Virei-me, surpreendida, pois não tinha visto ninguém, tão entretida estava com o cão. Lá ao fundo, a aldeia brilhava.

Era uma mulher alta, de longos cabelos compridos atados com uma fita, saias compridas e olhos profundos. 
E disse outra vez:
- Obrigada.
- É seu? O seu cão é lindo!
- Tenho dois cães. O outro está ali.

E lá estava um pequenito, castanho, com ar de perdigueiro também.
Quando voltava para o hotel, depois do almoço, passei por lá e não vi o cão. Falei com o senhor que estava sentado perto das tendas, numa cadeira de praia e que me parecia o chefe, pela idade.
 - Então, o  perdigueirinho branco e preto onde está?
- Está lá dentro...
E apontou para uma das caravanas.
- Se o deixasse solto, ia meter-se debaixo de algum carro...
O senhor tinha  grandes bigodes brancos, cabelo hirsuto e um chapéu no alto da cabeça.
-Tenho que o prender...
Enrugou a face crestada de muitos sóis, enquanto os olhos franzidos me observavam tranquilamente.
- Outras vezes, á noite, levo-o para casa.”

- Gostaram da história? 
Eles estavam pensativos a olhar para o cãozinho.
- Fez bem o dono... Podia-se matar. É pequenino, não sabe o que faz...
Era o Ratinho, no seu ar sério.
- Ainda bem que esta noite o vai pôr na roulotte! Gostas dele?, perguntou o Ouricinho.

Percebi que estava com ciúmes. Talvez com medo que eu pensasse pedi-lo ao cigano. Ou comprá-lo.

- Gosto muito dele, mas tem donos!

Como se me ouvisse, alguém falou:
- É meu...
Uma cigana loira e bonita com uma saia vermelha e brincos compridos aproximara-se  e fixava-nos do lado de lá da estrada. Fez-me lembrar o quadro de Ceija Stokha, a pintora cigana.


 Ceija Stokha, A mãe


- É o meu cão, repetiu.
- Pois é, é dela...

Desta vez tinham falado os dois ao mesmo tempo. Afinal, o Ratinho também devia estar com ciúmes...

Voltámos para o hotel, mas meti-os dentro da minha mala, porque estavam muito cansados.

Adormeceram depressa... O ar do mar, com certeza. Ou a emoção da história do cãozinho que eu julguei abandonado e que eles recearam que quisesse levar para casa...

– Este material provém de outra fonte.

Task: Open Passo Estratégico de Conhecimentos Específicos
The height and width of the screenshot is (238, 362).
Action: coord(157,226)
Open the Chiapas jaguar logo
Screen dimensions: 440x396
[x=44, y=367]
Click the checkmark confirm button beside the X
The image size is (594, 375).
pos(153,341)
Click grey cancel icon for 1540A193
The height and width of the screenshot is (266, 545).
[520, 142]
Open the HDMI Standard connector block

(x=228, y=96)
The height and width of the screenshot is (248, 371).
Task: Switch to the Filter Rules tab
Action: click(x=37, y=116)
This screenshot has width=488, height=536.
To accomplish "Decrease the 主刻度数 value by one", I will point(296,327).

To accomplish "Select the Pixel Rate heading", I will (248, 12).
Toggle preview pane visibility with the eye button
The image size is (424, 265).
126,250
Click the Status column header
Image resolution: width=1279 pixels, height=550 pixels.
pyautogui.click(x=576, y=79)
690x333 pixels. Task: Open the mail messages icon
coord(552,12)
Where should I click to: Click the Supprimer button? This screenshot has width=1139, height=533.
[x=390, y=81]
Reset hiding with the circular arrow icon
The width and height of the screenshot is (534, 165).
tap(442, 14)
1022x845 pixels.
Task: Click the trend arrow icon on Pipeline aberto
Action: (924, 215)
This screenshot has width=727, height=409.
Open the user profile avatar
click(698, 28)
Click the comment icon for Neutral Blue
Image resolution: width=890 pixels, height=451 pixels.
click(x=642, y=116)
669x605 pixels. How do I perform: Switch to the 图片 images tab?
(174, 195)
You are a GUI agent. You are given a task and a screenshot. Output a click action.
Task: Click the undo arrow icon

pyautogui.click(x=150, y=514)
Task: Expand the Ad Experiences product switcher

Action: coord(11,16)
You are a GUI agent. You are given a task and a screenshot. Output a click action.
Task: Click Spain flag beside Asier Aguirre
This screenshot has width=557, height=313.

NOTA:  Mary Rinehart, escritora americana (1876.1958). Começou a escrever  livros policiais 14 anos antes de Agatha Christie. 
"A cicatriz Reveladora" saiu em 1913. É autora de outros bons romances de suspense, com um enredo misterioso, como "O mistério da escada de Caracol" ou "O homem da cama nº 10". 
Procurem na Livraria Lumière: há lá imensos livros desta colecção!

6 comentários:

  1. São os períodos de venda, armam-se as barracas e se tenta o sustento. Lindas diga-se de passagem.
    Mas esses dois estão descobrindo o mundo heim, que delícia vê-los assim, a ganhar vida atravês dos eu coração.

    bjs grandes amiga,
    bom passeio,
    bom verão.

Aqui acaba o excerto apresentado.